▸ **Exercise instructions**:
**A.** Reproduce the passage of the article on North Korea's nuclear facilities that opens with the words containing "The message from" and closes with "at short notice.".
**B.** Arrange the part of the entries that opens with the line containing "You are a GUI" and closes with the line containing "(x=577, y=13)" as a numbered list, leaving out blank lines. Give only those lines and omit the pictures.

Tuesday, July 31, 2007

'Action for action' on defusing N Korea's nukes


Kim Myong Chol


'Action for action' on defusing N Korea's nukes
By Kim Myong Chol

(Kim is often called an "unofficial" spokesman of Kim Jong-il and North Korea.)


When the Banco Delta Asia (BDA) fund issue was virtually settled, Kim Jong-il, supreme leader of the Democratic People's Republic of Korea (DPRK), launched a highly choreographed high-profile campaign for two major purposes.
One is to put to rest the myth that the February 13 agreement at the six-party talks in Beijing is an "oil for reactor" package deal and to reinstate its true picture as a 100% political deal involving Washington ending its animosity toward Pyongyang. The other is to put out the word that Kim's administration remains committed to a relentless and faithful pursuit of the principle of word for word and action for action in moving to fulfill Phase 2 of the February 13 agreement, requiring the United States to take specific action in parallel.
The message from Kim Jong-il is unmistakably clear: moving beyond the temporary shutdown of the nuclear facilities is contingent on the administration of US President George W Bush making a strategic decision to take reciprocal steps it pledged under the February 13 agreement. Otherwise, the Americans will still stop short of seeing a full extent of North Korea's nuclear program and permanent disabling of the five nuclear facilities, which will be brought back to life from temporary closure at short notice.
The mandatory US steps include bilateral talks aimed at resolving bilateral issues, moving toward transformation of US relations with North Korea into friendly ones, removing the designation of North Korea as a state sponsor of terrorism, terminating the application of the Trading with the Enemy Act to North Korea, and having Japan normalize relations with North Korea.

▸ **Data entries**:
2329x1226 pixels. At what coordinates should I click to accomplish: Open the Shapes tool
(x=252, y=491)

---

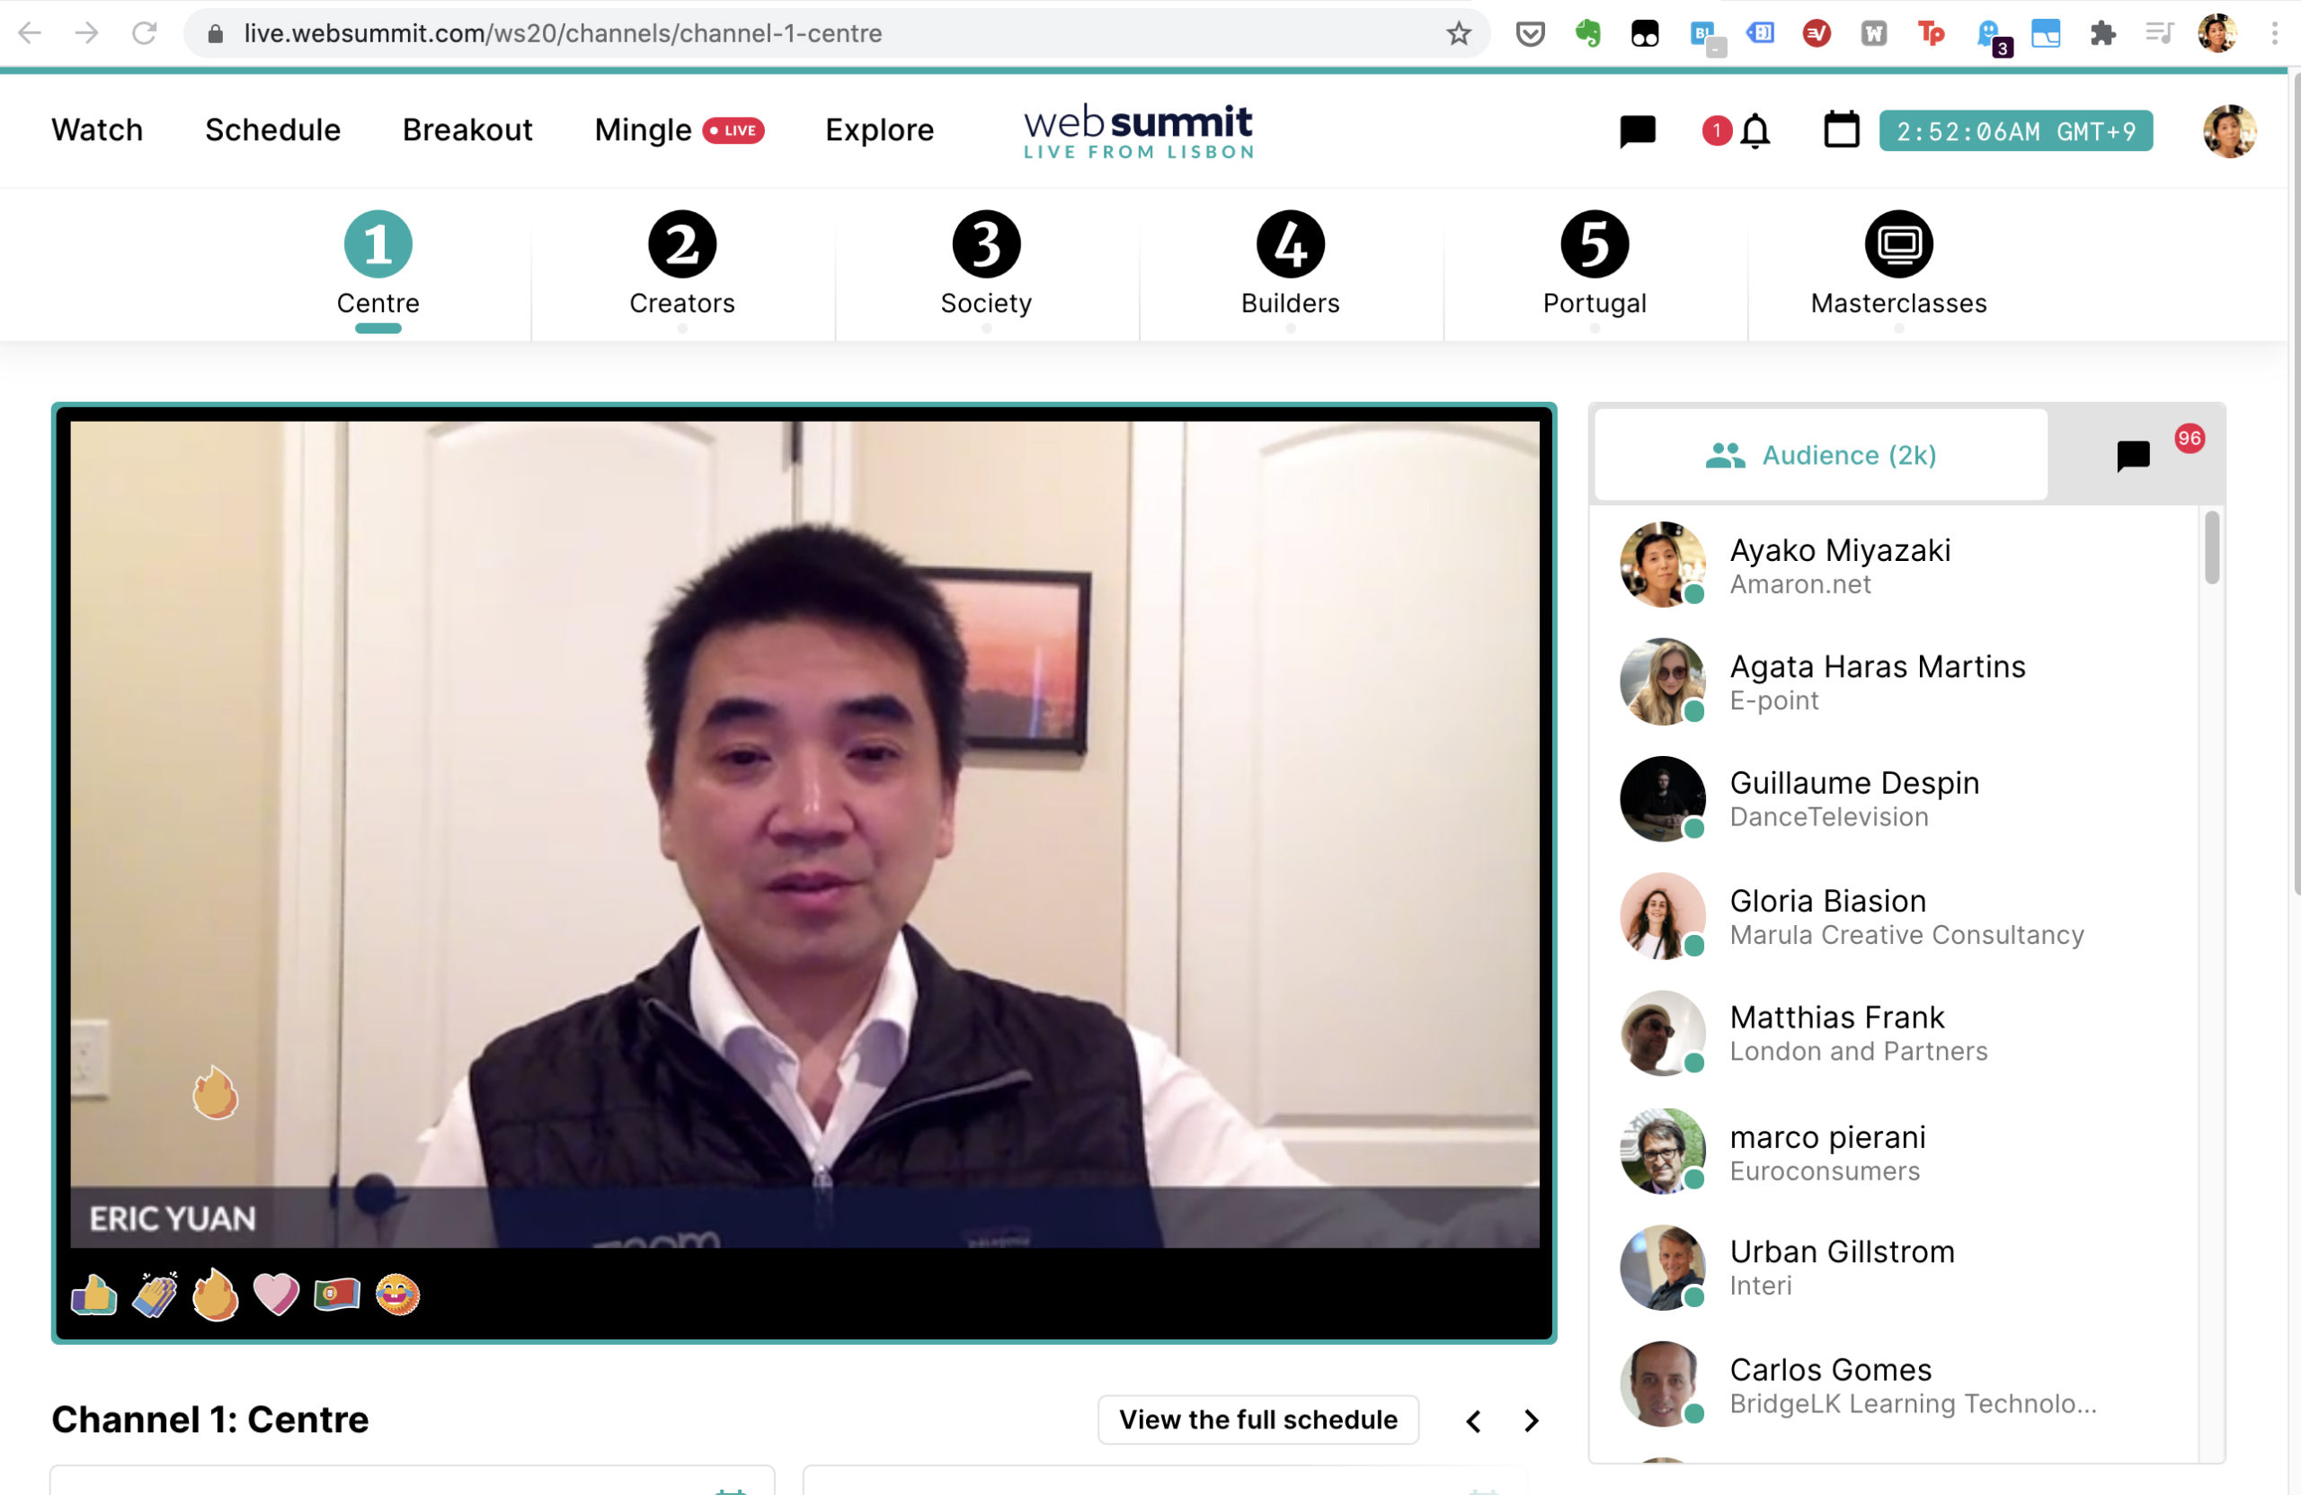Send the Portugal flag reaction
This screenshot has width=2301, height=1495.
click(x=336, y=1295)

==

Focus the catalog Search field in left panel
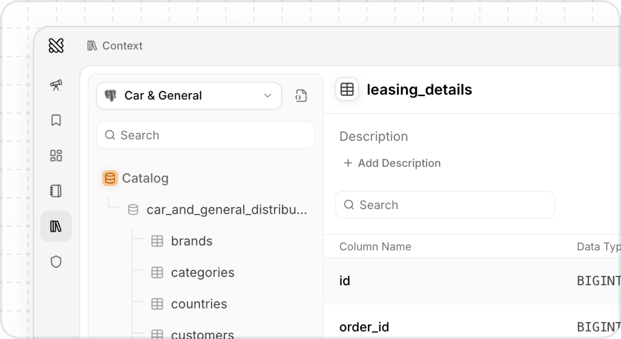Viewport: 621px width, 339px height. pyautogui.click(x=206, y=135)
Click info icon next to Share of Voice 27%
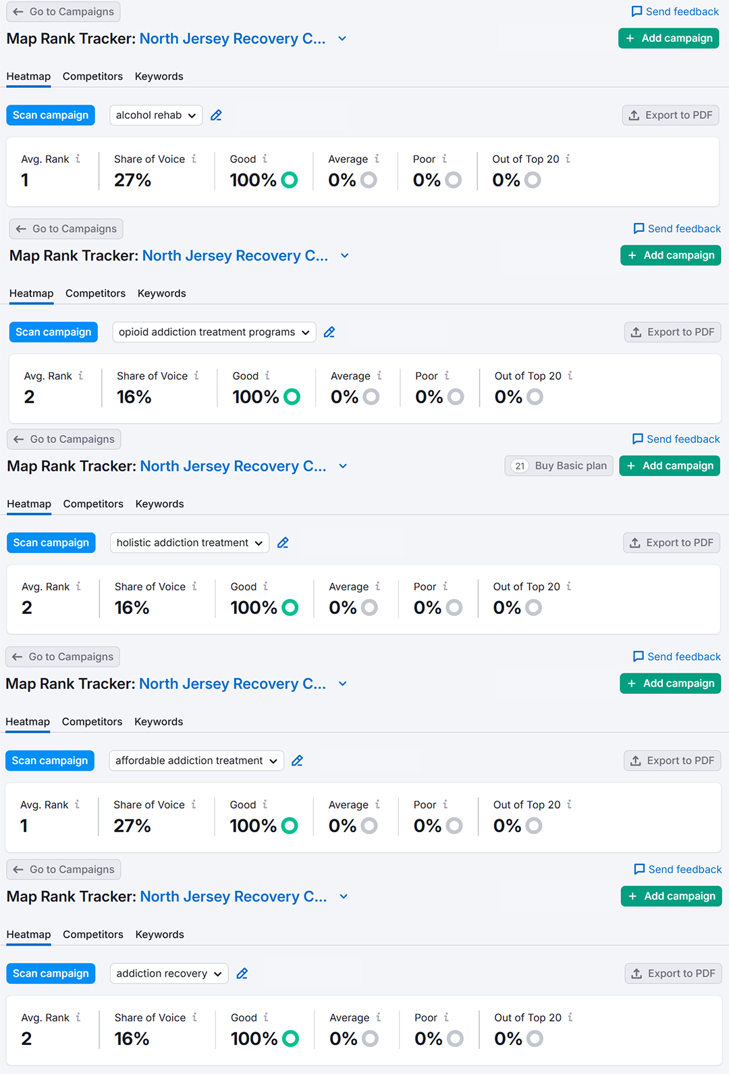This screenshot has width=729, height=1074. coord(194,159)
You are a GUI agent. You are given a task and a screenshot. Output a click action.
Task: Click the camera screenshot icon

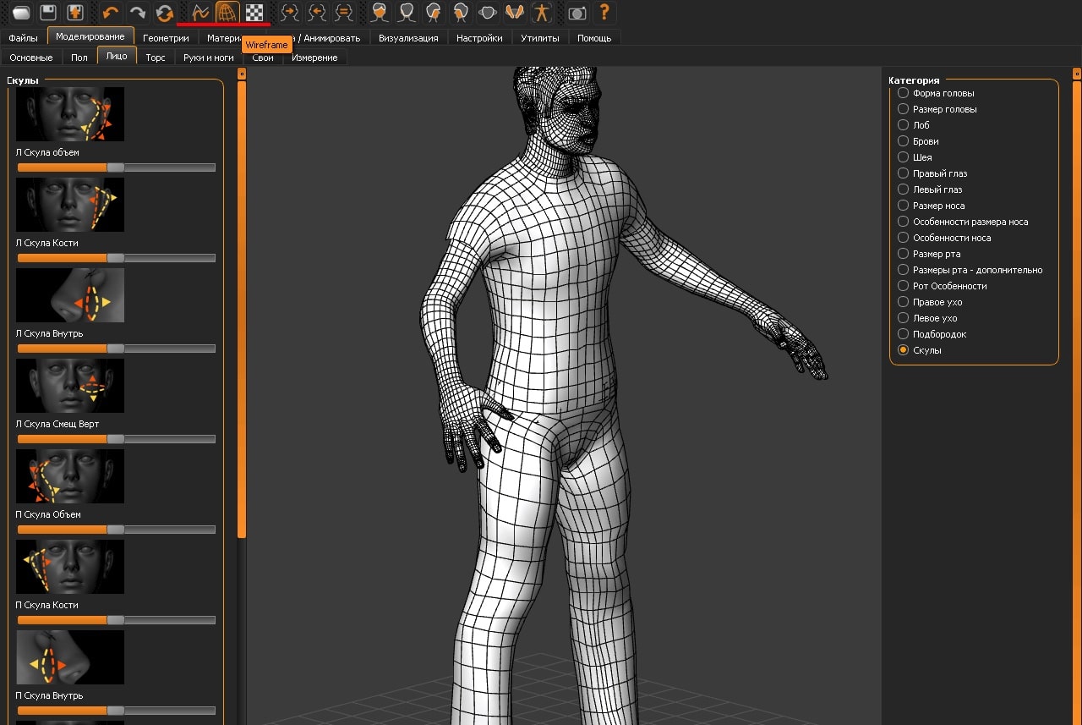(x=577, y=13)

▸ **Solutions below**:
**A.**
The message from Kim Jong-il is unmistakably clear: moving beyond the temporary shutdown of the nuclear facilities is contingent on the administration of US President George W Bush making a strategic decision to take reciprocal steps it pledged under the February 13 agreement. Otherwise, the Americans will still stop short of seeing a full extent of North Korea's nuclear program and permanent disabling of the five nuclear facilities, which will be brought back to life from temporary closure at short notice.

**B.**
1. You are a GUI agent. You are given a task and a screenshot. Output a click action.
2. Task: Click the camera screenshot icon
3. (x=577, y=13)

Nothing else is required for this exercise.